═════ Page excerpt

Published: 14 November 2005

Abstract

Background

U.S. Hispanic physicians constitute a considerable professional collective, and they may be most suited to attend to the health education needs of the growing U.S. Hispanic population. These educational needs include tobacco use prevention and smoking cessation. However, there is a lack of information on Hispanic physicians' tobacco intervention practices, their level of awareness and use of cessation protocols, and the type of programs that would best address their tobacco training needs. The purpose of this study was to assess the tobacco intervention practices and training needs of Hispanic physicians.

Methods

Data was collected through a validated survey instrument among a cross-sectional sample of self-reported Hispanic physicians. Data analyses included frequencies, descriptive statistics, and factorial analyses of variance.

══════════
═════ Data records

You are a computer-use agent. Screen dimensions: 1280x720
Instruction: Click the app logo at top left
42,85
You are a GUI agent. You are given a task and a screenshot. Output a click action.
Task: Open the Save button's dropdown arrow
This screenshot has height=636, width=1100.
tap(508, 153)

══════════
═════ Data records

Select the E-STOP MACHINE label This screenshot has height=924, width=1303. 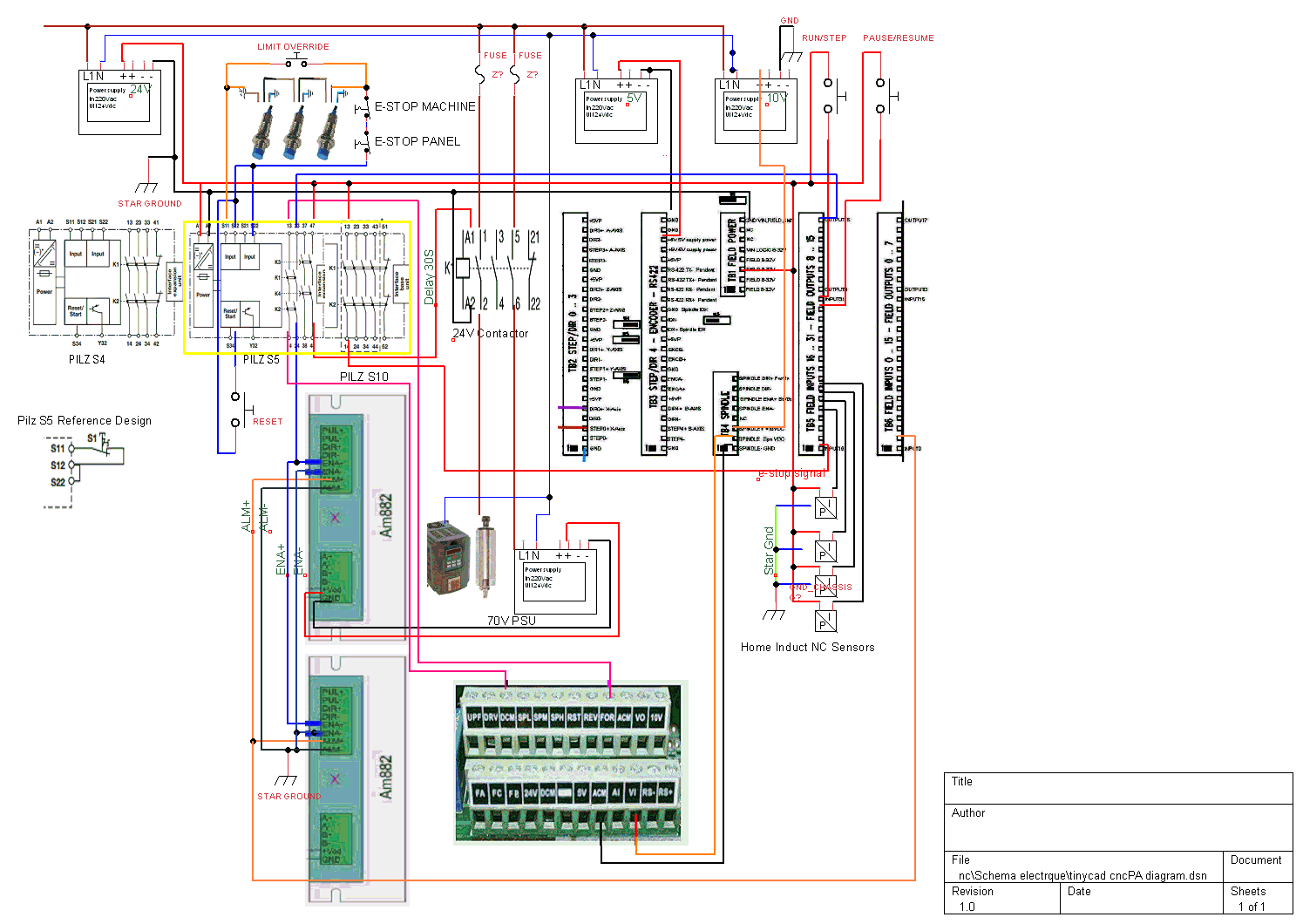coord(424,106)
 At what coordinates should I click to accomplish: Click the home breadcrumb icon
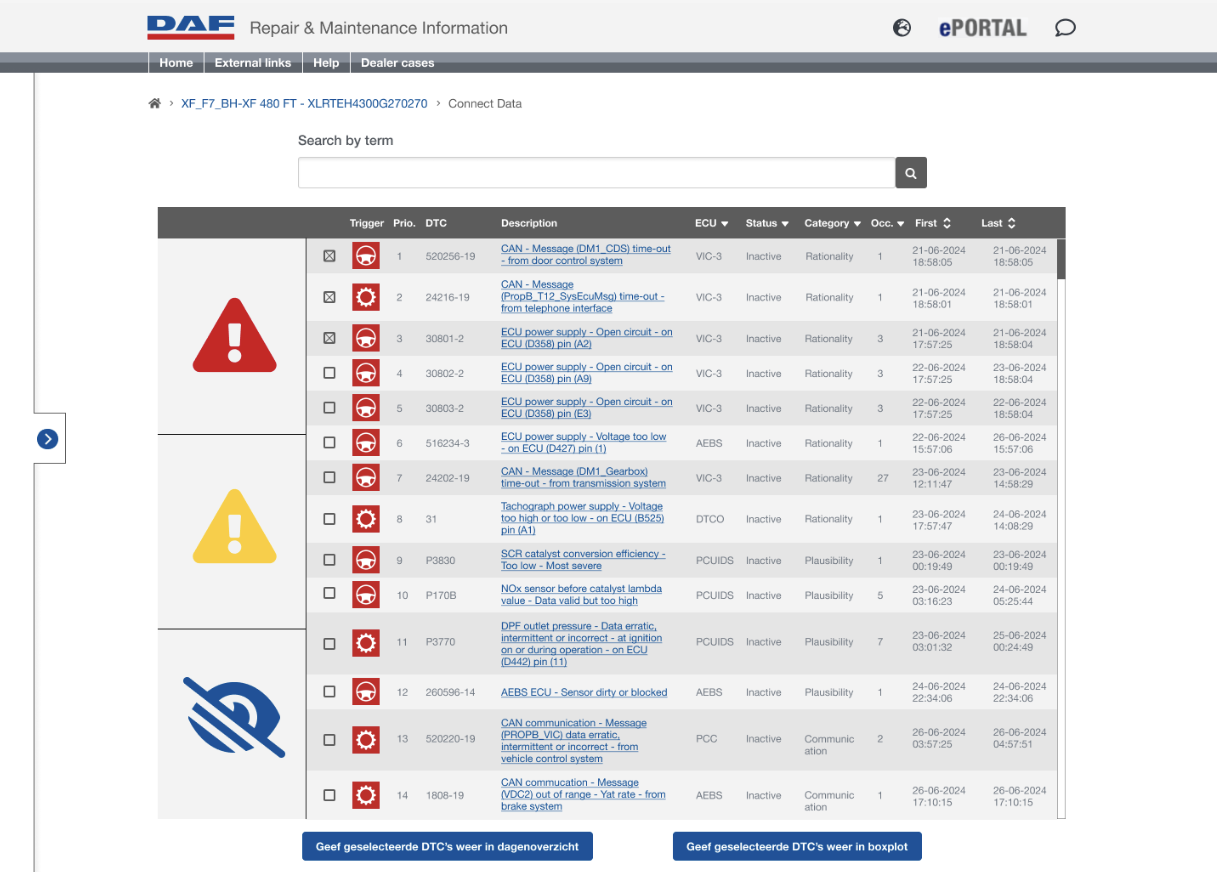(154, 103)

══════════
═════ Data records

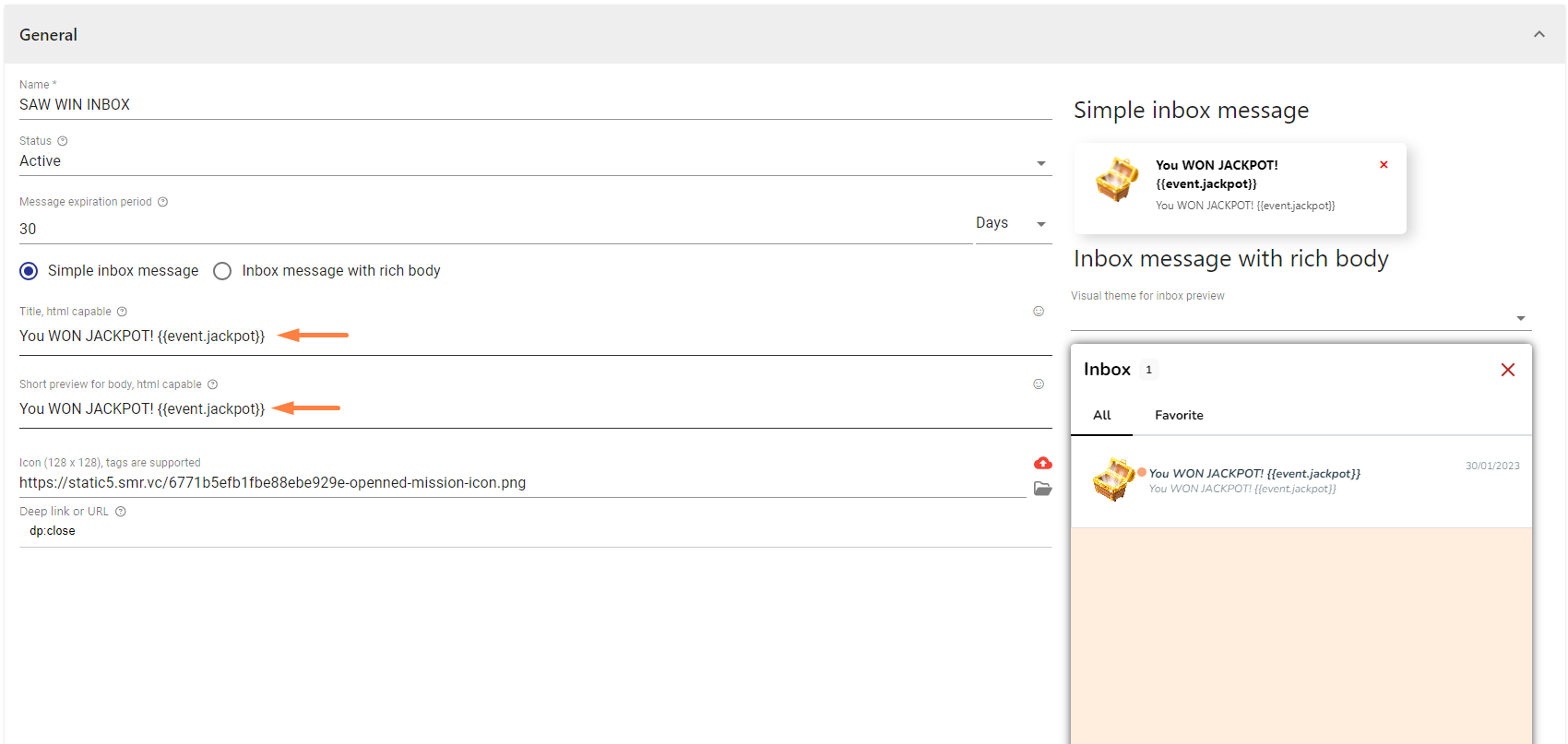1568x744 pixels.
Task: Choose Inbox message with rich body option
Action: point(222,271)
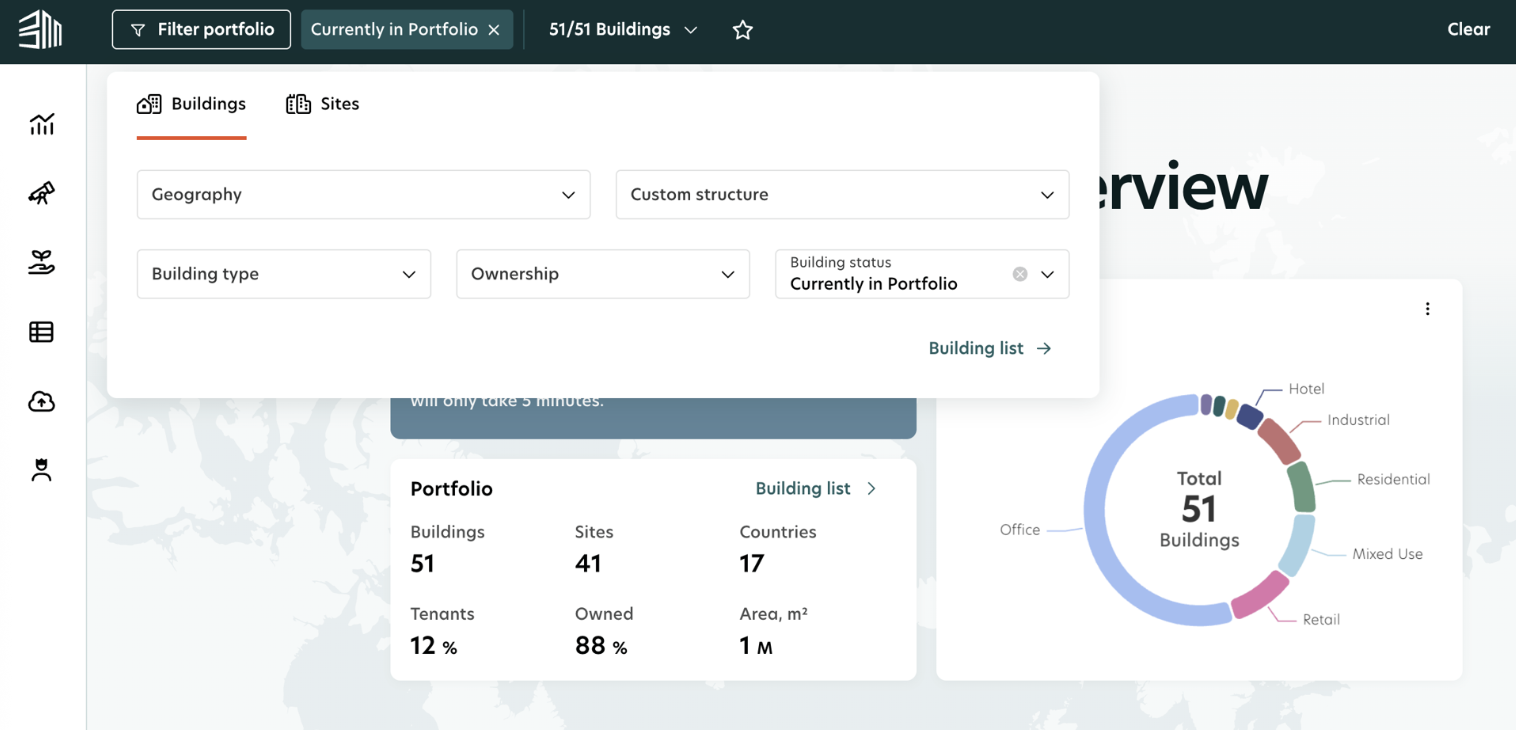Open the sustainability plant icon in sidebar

══════════

• Requirement A: In the abstract on Hispanic physicians and tobacco intervention, what gap in knowledge led to this study? Answer in one to three sentences.
• Requirement B:
Answer these questions from the abstract on Hispanic physicians and tobacco intervention:
(i) On what date was it published?
(ii) How was the data collected?
(iii) What data analyses did the study include?
• Requirement C: Continue the abstract on Hispanic physicians' tobacco intervention practices from its last sentence, in the same formal style.

• Expected answer A: The study was undertaken because little information exists on Hispanic physicians' tobacco intervention practices and on their awareness and use of cessation protocols. Information is also lacking on which programs would best meet their tobacco training needs. The study therefore set out to assess these physicians' intervention practices and training needs.

• Expected answer B:
(i) 14 November 2005.
(ii) Through a validated survey instrument given to a cross-sectional sample of self-reported Hispanic physicians.
(iii) Frequencies, descriptive statistics, and factorial analyses of variance.

• Expected answer C:
Results

The response rate was 55.5%. The majority of respondents (73.3%) were middle-age males. Less than half of respondents routinely performed the most basic intervention: asking patients about smoking status (44.4%) and advising smoking patients to quit (42.2%). Twenty-five percent assisted smoking patients by talking to them about the health risks of smoking, providing education materials or referring them to cessation programs. Only 4.4% routinely arranged follow-up visits or phone calls for smoking patients. The majority of respondents (64.4%) indicated that they prescribe cessation treatments to less than 20% of smoking patients. A few (4.4%) routinely used behavioral change techniques or programs. A minority (15.6%) indicated that they routinely ask their patients about exposure to tobacco smoke, and 6.7% assisted patients exposed to secondhand smoke in understanding the health risks associated with environmental tobacco smoke (ETS). The most frequently encountered barriers preventing respondents from intervening with patients who smoke included: time, lack of training, lack of receptivity by patients, and lack of reimbursement by third party payers. There was no significant main effect of type of physician, nor was there an interaction effect (gender by type of physician), on tobacco-related practices.

Conclusion

The results indicate that Hispanic physicians, similarly to U.S. physicians in general, do not meet the level of intervention recommended by health care agencies. The results presented will assist in the development of tobacco training initiatives for Hispanic physicians.